From the records below, extract only the lines running from the line with "You are a computer-use agent. Image resolution: width=888" to the line with "Instruction: Click the", both lines included, reproducing them exactly.

## Material provided:
*** Block opens ***

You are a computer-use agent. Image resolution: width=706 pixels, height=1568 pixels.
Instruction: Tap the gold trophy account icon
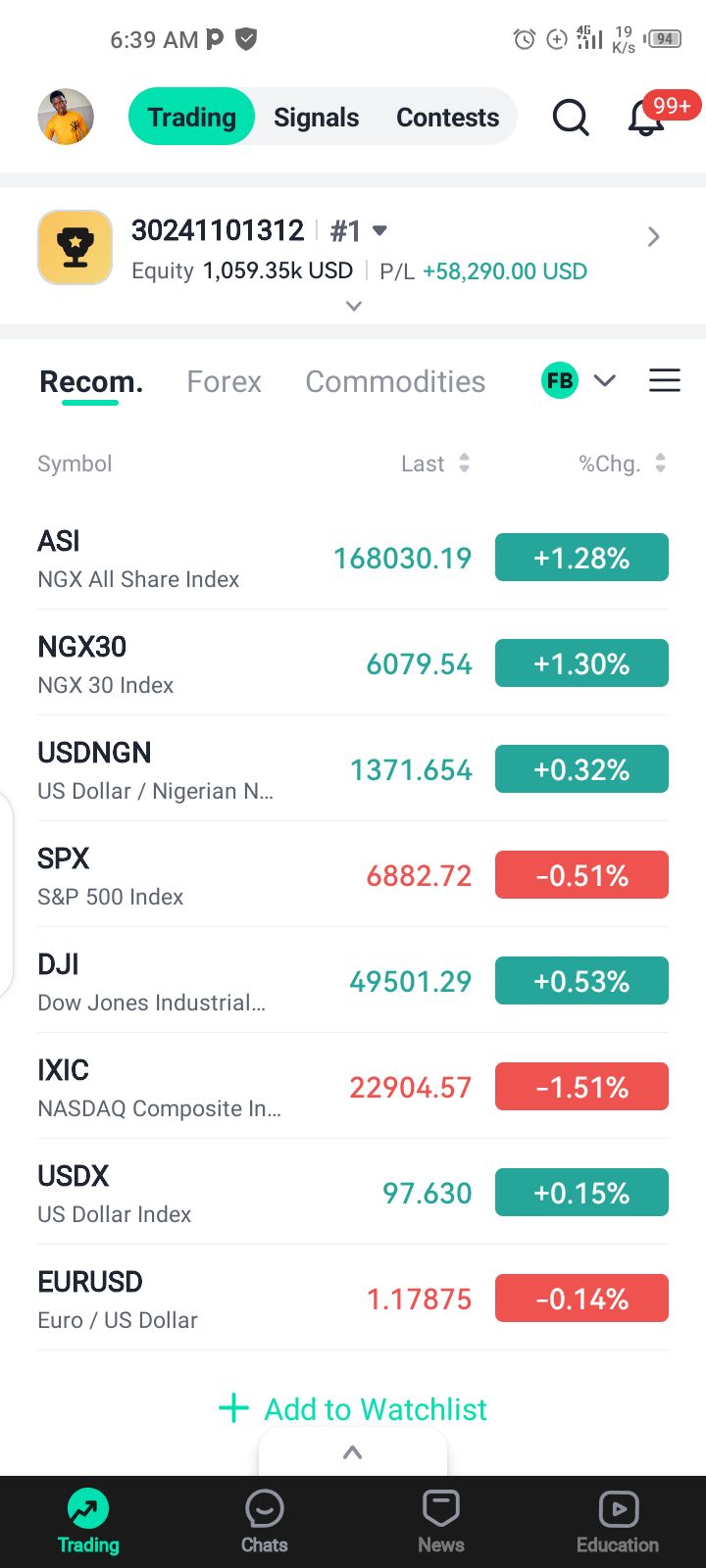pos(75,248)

*** Block closes ***
*** Block opens ***

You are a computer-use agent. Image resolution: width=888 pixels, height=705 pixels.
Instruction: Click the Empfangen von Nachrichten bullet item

*** Block closes ***
*** Block opens ***

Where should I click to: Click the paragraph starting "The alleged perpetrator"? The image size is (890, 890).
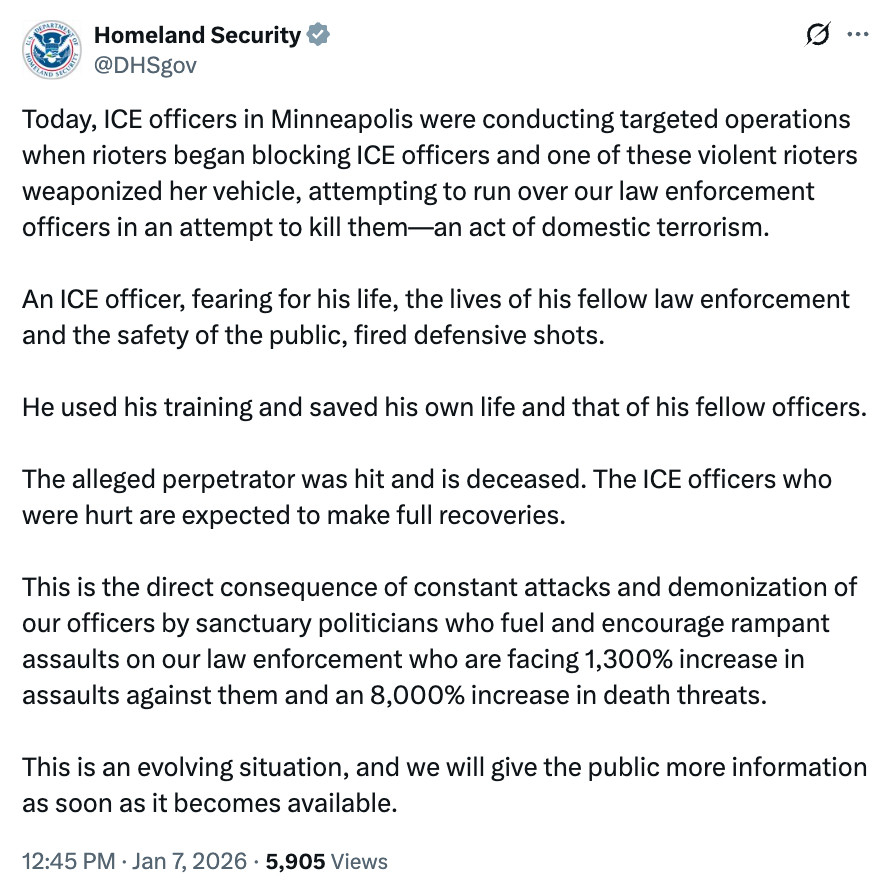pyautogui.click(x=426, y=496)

*** Block closes ***

## Expected output:
You are a computer-use agent. Image resolution: width=888 pixels, height=705 pixels.
Instruction: Click the Empfangen von Nachrichten bullet item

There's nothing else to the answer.